Se entra a un edificio de esos del bajo de la ciudad, renegridos por el hollín con almohadillados
pétreos ya centenarios que te intimida atravesar. Una vez adentro el espécimen mayormente
reproducido de la jungla de cemento denominado “empleado público” llena
papeleríos y te indica como una cinta grabada como manejarte una vez que
entraste en esa gran mole. Más de siete pisos, subo al 4 me mandan al 7, bajo
al 2 y me mandan al uno y así. Los pasillos son oscuros, deshabitados, con las
luces apagadas, parece estar abandonado por partes, las habitaciones se van
perdiendo por el fondo y de mirarlas ya te da un escalofrío en la espalda.
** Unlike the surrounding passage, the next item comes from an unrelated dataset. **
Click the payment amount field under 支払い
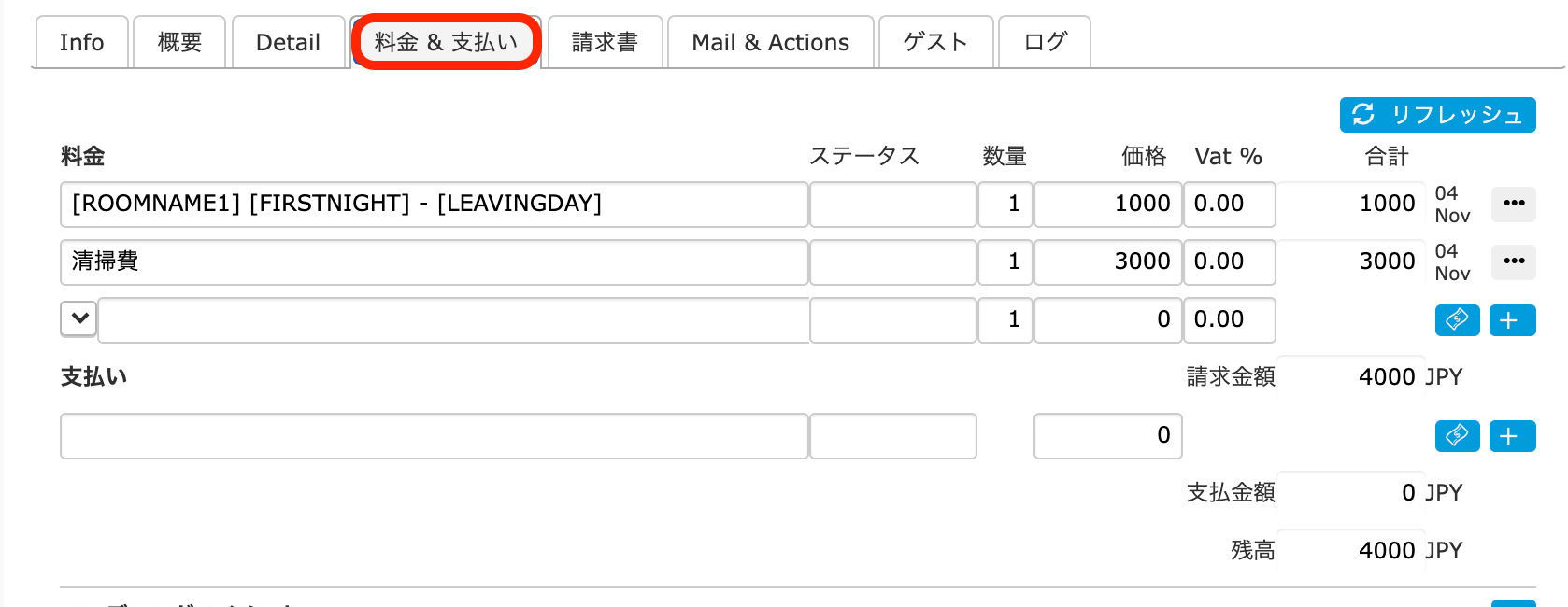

Es una
de esas obras magníficas construida para albergar a la bella y nueva Nación,
esa señora fina, grandota, tan parecida a las europeas, que mandan a hacer edificios franceses para hacer trabajar
a sus tantos hombres de bien, que junto a ella forjarán un destino sin
fronteras, con el solo techo de vidrio para traspasarlo fácilmente.
Recorriendo,
más de cien años después, poco queda de un pasado glorioso. Allí se albergan
los documentos más importantes de la historia argentina, desde que éramos una
colonia hasta hoy, intuyo que gracias al esfuerzo de unos pocos laburantes que están
allí cada día, frente a la desidia de otros que están más arriba, dando de a
migajas un poco de material para trabajar o algún empleado más a modo excepcional.
El AGN es
increíble, aparente ser un viejo solitario pero guarda en cajas historias de
soldados, de mujeres que se casan de
blanco, de hombres importantes que dan millares de discursos, rostros de gente
que ya no existe pero que ese lugar mágico aún los conserva ahí en estanterías,
en sus letras con firuletes, en sus fotos sepia. No puedo evitar salir de allí
con los ojos ardidos y mi camisa impregnada de un curioso olor a viejo.